Wastewater treatment: pharmaceuticals
Advances in medicine have resulted in higher drug use across the world which in turn has led to higher quantities of pharmaceutical waste disposal, with primary sources including hospitals, factory sites and households (Wong et al , A Short Review: Journal of Cleaner Production, 175 (2018), 361-375). There is growing concern over bioaccumulation of pharmaceuticals because of their lack of biodegradability and reports to even evade standard wastewater treatment plant processes (Calisto et al, Environmental Management, 192 (2017), 15-24). Also factoring in their impact to human and likely animal or plant health, the guarantee of their efficient and safe disposal is of growing interest. Activated Carbons, which have been employed in general wastewater applications such as the removal of heavy metals and dyes are of particular interest for pharmaceutical wastewater treatment because of key attributes such as their porosity. The use of biomass-based adsorbents is also considered as beneficial to the circular economy.

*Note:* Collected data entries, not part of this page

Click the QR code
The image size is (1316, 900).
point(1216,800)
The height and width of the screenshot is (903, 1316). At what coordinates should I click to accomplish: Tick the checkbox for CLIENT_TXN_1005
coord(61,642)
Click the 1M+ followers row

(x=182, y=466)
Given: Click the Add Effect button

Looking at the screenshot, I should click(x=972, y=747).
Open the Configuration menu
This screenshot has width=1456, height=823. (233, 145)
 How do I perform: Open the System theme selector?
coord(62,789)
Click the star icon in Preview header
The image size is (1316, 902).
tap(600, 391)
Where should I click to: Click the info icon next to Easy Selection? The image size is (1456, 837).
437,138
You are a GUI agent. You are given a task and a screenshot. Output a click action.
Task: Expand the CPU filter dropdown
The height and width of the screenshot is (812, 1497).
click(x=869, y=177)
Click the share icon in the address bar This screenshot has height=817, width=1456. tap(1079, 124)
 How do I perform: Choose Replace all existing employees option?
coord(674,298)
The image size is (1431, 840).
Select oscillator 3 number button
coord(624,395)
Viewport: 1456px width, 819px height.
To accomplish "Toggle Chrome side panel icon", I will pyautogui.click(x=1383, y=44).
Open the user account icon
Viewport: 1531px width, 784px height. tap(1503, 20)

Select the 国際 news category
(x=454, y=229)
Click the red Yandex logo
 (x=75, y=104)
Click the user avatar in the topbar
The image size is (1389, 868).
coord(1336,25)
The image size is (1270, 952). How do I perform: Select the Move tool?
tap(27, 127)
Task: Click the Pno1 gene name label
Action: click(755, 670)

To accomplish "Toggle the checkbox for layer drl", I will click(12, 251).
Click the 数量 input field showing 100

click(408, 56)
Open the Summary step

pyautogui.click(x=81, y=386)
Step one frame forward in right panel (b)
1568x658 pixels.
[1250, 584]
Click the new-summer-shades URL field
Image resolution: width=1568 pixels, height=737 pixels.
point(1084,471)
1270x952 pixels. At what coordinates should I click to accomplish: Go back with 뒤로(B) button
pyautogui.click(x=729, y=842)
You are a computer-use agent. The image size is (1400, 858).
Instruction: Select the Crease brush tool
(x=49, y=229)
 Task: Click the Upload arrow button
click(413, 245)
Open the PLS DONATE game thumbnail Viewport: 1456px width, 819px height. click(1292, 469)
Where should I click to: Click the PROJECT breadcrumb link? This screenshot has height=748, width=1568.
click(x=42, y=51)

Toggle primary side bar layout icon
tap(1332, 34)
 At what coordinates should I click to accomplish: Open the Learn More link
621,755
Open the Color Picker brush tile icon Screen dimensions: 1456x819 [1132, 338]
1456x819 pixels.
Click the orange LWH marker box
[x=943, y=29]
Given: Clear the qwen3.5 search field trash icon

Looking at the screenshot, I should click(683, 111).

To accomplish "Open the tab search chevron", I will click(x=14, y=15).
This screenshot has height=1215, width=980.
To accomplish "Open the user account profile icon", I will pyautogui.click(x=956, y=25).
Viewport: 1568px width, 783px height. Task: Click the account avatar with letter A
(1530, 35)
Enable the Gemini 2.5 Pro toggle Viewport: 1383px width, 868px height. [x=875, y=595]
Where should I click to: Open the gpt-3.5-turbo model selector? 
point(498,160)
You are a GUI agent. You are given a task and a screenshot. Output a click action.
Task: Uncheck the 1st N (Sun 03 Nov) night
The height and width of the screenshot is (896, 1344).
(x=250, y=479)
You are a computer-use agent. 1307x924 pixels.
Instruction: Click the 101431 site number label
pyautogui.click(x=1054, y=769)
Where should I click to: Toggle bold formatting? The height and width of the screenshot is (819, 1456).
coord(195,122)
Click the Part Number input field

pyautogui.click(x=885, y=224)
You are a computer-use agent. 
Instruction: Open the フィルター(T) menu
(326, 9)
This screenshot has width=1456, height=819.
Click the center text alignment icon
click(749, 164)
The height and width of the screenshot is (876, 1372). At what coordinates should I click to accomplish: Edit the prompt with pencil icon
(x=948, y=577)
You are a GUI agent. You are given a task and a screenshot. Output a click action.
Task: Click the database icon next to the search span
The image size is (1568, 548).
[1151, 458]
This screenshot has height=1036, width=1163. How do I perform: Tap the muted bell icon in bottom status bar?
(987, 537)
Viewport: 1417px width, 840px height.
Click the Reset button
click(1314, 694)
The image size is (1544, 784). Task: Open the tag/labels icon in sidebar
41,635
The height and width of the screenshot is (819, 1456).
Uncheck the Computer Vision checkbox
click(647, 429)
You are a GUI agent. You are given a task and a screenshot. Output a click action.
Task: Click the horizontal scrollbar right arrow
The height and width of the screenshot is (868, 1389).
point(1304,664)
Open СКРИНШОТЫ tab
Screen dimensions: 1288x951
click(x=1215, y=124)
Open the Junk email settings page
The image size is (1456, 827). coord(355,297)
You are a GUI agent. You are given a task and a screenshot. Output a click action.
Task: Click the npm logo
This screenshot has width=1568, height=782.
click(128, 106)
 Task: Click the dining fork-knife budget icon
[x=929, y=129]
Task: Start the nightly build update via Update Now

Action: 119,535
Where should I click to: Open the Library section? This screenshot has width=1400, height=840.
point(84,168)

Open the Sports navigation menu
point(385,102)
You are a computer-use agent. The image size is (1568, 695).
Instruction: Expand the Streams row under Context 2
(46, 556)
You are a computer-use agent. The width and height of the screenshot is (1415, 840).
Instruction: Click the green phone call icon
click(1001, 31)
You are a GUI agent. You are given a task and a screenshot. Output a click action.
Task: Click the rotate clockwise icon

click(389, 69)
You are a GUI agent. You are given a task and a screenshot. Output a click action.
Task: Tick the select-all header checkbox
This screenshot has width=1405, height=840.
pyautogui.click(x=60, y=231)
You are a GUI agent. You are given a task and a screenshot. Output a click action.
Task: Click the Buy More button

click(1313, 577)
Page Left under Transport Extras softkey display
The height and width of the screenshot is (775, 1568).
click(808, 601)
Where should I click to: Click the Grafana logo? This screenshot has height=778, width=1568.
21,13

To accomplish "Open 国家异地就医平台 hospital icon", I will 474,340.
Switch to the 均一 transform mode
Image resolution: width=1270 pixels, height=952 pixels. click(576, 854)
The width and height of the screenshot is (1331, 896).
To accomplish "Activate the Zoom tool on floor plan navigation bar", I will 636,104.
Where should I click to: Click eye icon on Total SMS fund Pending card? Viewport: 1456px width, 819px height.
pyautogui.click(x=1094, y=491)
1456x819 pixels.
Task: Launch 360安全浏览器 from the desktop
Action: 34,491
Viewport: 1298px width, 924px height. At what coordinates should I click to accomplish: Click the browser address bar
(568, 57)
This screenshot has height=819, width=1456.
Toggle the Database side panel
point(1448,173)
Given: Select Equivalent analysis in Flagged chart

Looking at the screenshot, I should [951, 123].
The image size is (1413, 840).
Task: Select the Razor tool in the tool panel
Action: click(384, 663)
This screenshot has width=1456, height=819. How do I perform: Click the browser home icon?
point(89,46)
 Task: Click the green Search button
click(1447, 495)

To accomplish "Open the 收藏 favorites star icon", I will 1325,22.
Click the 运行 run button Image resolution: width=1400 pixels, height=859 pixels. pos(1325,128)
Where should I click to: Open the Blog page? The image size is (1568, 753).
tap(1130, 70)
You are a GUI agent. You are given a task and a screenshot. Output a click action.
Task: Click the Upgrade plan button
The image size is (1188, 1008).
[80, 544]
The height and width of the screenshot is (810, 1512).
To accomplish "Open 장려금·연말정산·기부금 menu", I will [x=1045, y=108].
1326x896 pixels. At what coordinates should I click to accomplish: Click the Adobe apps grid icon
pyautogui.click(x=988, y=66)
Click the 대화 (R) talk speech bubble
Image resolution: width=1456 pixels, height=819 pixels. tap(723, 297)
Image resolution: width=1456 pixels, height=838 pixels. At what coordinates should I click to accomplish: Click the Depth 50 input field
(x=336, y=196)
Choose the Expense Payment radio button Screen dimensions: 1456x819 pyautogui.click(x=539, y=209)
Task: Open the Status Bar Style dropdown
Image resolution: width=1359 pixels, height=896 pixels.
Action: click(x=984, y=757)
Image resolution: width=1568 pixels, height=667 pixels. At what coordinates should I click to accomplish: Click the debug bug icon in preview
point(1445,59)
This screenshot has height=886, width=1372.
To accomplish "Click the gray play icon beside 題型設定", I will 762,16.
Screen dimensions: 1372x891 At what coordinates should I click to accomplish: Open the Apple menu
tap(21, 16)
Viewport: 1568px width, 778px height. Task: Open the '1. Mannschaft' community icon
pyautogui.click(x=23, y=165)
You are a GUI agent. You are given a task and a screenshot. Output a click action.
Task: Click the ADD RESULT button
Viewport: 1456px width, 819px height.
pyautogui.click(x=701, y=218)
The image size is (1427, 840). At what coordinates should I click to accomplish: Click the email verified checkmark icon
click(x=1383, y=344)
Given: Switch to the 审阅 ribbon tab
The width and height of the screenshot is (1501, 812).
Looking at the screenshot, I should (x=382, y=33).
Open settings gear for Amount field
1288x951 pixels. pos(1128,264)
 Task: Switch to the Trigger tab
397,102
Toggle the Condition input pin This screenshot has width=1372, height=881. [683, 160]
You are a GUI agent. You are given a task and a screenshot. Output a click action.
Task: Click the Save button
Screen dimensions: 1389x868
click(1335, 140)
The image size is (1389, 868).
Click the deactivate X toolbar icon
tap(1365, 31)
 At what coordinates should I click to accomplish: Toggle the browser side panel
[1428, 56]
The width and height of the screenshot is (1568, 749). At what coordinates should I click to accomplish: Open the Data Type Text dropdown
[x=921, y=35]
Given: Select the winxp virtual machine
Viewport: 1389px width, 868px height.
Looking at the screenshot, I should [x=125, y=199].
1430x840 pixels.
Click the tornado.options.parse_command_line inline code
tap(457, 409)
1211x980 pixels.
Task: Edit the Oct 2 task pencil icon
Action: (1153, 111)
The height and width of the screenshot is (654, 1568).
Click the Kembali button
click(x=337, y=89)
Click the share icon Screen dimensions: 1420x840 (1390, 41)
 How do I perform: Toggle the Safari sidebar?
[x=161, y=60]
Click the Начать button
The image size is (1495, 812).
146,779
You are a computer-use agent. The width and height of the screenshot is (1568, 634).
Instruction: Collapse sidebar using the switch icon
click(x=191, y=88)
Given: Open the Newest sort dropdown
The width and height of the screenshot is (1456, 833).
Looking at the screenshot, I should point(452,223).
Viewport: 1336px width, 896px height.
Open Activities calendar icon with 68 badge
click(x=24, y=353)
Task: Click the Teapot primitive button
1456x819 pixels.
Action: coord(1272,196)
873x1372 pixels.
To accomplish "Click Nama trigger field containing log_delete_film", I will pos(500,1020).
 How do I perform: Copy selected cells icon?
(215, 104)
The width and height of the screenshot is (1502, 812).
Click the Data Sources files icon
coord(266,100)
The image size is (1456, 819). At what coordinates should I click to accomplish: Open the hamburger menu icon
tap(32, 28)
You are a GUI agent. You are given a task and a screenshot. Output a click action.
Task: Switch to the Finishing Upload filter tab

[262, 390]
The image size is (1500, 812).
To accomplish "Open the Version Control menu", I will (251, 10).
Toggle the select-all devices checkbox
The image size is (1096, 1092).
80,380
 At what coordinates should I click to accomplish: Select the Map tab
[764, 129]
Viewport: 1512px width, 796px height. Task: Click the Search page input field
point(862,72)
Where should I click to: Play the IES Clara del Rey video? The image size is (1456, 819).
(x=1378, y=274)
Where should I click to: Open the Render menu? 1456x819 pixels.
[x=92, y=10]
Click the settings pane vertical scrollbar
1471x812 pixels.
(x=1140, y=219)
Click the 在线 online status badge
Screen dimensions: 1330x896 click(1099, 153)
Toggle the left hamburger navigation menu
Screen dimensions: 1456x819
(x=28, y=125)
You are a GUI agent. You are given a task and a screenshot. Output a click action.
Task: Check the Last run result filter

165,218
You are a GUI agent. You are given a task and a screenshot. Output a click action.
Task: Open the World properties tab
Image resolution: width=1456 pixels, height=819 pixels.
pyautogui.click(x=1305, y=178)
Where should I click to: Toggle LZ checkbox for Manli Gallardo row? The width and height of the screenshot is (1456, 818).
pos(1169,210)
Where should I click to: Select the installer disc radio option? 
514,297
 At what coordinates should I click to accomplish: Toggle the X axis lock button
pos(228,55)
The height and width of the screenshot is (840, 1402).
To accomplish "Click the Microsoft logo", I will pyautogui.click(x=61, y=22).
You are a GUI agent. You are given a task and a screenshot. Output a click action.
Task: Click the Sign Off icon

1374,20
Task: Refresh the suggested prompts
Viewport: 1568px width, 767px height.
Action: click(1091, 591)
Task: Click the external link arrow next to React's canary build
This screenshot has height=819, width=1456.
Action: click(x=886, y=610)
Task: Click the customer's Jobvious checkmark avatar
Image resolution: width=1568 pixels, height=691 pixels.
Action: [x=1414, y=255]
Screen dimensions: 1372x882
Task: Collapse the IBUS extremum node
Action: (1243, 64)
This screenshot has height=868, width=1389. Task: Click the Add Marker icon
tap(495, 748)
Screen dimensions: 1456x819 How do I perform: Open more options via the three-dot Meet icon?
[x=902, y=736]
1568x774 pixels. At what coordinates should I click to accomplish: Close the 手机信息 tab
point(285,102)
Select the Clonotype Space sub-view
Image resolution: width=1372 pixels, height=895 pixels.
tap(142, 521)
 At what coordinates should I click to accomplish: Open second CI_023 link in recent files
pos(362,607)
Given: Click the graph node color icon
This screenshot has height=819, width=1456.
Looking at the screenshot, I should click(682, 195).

Table 14 details the properties of activated carbons that have been deemed to have adsorbed their targets pollutants to a satisfactory capacity. Added in are the textural properties of the Pure Element samples analysed in this study. Evident is the similarity in porosity and surface area of the samples to that of the ACs from literature, highlighting that the Pure Element samples show potential based on their textural properties for the pollutants mentioned, which are prominently in pharmaceutical applications. The microporous/ mesoporous character of all four samples investigated in this study, together with the order of magnitude of their specific surface areas indicate particular potential for the removal of mental health related pharmaceuticals such as oxazepam and paroxetine as well as carbamazepine, which is considered an emerging contaminant and currently required close monitoring in its disposal (Calisto et al, Environmental Management, 192 (2017), 15-24). Other pharmaceuticals to which these adsorbents are suited, according to their textural properties, include atenolol (blood pressure) and acebutolol (hypertension), hydroquinone (skin treatment) and nitrophenol compounds that are used in drug production. Specific surface area is linked more directly with improving adsorption performance for pharmaceuticals hence samples P40/22 and P42/20 are indicatively the most promising of the four adsorbents investigated.
Table 14 shows the textural properties of the Pure Element samples when compared with Activated Carbon samples from literature, studied for the removal of pharmaceutical compounds with satisfactory results. Table 14
Characterisation of the four Pure Element samples have identified the presence of micropores in all samples, and also mesopores in P40/20. All four samples possess substantial basic surface character. Prospective applications identified for these materials according to their textural properties include CO2 capture, soil enrichment and pharmaceutical wastewater treatment with samples P55/20 and P50/20 appearing most suitable for C02 capture, P42/20 and P40/20 appearing most suitable for C02 capture, P42/20 and P40/20 appearing most suited to pharmaceutical wastewater treatment and all four Pure Element samples according to their micro/ mesoporous structure shoring potential for soil treatment.
Thus, the composition according to the invention may be used in applications including soil enrichment, pharmaceutical wastewater treatment, C02 capture and/ or storage.